I would say there are some things that should be changed from Cheromaniac's recipe for a TJ. They are for an XJ (and an earlier one at that) and some things I don't think are mentioned.
#1 For a TJ, that cam is not optimal. Comp Cams has a cam for the thrust plate found in the TJ 4.0L motors and you'll want to go with one of those if you're going to stick with flat tappets. But the standard lift HO ones are out of stock atm. You might want the larger one anyways. If you care, I'll pull the cam numbers.
#2 You'll almost certainly need to have the donor block decked .030 -.050 to get proper quench to get good low rpm torque from higher compression and prevent pre-detonation. You need to have a good machine shop locally to do this and there are fewer and fewer around. You might also have issues with taper in your cyclinder bores from mileage and other issues that require it to be bored out a bit. You can just make the assumption that you need to go 0.030 over and have the machinist bore it out.
#3 Forged pistons are not be the best option for a NA motor. They have a different growth rate than hypereutectic pistons and tend to be noisier on cold start in a cast iron block (piston is rocking in the bore). Also Russ Potenger is in a semi-retired state these days and has been a bit hit or miss on speed of response and delivery, though people still like working with him. Clegg has good parts avialbility though and frankly good kits ready to go.
#4 Porting the head is still a good option, but you'll want the correct head for YOUR TJ, not the HO head in that list. The 0331 TUPY is prefered for later ones, but if you have a 0331 and it is not cracked by now, it's probably fine. And you probably want one of these as they support the coil rail. Also the Edelbrock Performer 4.0L head provides a bunch of advantages, but also has some disadvantages and has had some issues. You might consider it. It supports both coil rail and distributor systems.

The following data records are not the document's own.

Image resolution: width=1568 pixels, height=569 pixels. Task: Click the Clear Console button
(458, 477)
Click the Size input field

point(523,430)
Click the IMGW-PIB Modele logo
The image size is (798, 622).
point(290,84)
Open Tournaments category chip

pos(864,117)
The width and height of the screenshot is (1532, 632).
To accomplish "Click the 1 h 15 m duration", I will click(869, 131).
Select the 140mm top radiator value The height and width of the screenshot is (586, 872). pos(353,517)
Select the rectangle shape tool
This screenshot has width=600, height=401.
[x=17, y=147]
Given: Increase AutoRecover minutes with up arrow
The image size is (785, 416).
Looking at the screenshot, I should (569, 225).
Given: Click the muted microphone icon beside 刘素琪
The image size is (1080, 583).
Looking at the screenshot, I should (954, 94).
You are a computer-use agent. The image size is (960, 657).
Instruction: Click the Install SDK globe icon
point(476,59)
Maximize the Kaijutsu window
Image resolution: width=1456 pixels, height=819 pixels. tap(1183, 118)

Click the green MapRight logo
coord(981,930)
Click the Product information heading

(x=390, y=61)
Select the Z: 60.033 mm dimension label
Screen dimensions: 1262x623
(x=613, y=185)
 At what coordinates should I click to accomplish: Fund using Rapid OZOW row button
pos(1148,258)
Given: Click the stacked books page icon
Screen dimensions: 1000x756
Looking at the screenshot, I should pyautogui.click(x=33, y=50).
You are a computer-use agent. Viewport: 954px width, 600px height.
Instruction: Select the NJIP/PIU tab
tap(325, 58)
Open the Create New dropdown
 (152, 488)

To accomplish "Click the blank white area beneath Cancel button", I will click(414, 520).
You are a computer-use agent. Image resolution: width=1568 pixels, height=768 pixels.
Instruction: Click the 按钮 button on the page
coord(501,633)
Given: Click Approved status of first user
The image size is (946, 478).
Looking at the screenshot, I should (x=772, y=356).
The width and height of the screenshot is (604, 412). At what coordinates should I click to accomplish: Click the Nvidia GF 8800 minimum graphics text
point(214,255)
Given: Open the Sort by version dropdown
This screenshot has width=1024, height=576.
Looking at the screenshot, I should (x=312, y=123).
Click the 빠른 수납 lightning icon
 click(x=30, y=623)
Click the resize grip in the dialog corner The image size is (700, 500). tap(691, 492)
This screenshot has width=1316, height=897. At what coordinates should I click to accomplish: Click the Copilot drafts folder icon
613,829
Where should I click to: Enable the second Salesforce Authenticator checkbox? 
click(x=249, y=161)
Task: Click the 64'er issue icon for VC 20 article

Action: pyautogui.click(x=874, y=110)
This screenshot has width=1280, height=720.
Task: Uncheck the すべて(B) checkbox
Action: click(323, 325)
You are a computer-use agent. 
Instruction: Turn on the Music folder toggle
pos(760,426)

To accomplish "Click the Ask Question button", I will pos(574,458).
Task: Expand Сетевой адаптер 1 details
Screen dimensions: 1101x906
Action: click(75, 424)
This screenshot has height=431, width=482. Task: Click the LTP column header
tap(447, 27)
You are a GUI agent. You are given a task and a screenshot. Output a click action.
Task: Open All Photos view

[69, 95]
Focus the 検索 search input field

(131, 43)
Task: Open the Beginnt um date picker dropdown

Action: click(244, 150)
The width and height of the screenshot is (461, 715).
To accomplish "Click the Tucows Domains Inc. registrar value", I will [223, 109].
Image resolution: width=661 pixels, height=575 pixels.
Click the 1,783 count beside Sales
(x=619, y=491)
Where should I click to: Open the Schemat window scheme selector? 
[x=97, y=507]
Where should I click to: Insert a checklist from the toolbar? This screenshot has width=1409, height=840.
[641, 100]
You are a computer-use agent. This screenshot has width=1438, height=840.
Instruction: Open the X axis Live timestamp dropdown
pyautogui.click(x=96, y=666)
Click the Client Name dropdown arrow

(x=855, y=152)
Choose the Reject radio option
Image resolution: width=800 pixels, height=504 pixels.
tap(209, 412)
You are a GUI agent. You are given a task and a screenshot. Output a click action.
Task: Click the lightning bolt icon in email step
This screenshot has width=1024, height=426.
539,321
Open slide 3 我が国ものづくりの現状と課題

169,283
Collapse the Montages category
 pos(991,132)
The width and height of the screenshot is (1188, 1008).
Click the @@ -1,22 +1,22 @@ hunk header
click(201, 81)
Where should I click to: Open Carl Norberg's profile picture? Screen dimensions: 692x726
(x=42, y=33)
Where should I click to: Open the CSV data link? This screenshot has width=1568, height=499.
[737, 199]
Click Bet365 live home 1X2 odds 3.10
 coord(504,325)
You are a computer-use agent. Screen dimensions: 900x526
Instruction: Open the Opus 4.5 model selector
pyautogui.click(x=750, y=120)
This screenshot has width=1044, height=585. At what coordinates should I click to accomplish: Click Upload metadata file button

#5 For alot of the early XJs, ODBI meant the computer could not be tuned. You do need the larger injectors to prevent going lean at WOT higher rpms, but with a TJ you can tune the engine with HPTuners. I believe all years of the TJ need an EV6 injector. There is some confusing terminology about impedance used in injectors, but EV6 is the correct type for a TJ and avoids the issue. To really get it dialed in on open loop, you'll want a wideband O2 sensor installed above the final catalytic converter in your system. Ideally you'd want it above pre-cats but it's not practical. You will likely need to adjust the basemap using WOT and the wideband in order to get startup idle, STFT and LTFT closer to target as well.
And finally, it's alot of work to do all of this, not have it dialed in properly and end up with some disappointing dyno results. Some people have seen as little as 40hp gain (but also realize the TJ has around 30% driveline losses). Yes you'll have more power with the Low buck option, but not as much as you probably expect for the amount of effort you put in. With a little more planning and work in the build these motors are able to reliably deliver 300hp, see a significant bump in low end torque and power and greatly improve drivability.
And I'd second
@Rickyd that intake and exhaust improvements still matter with the stroker.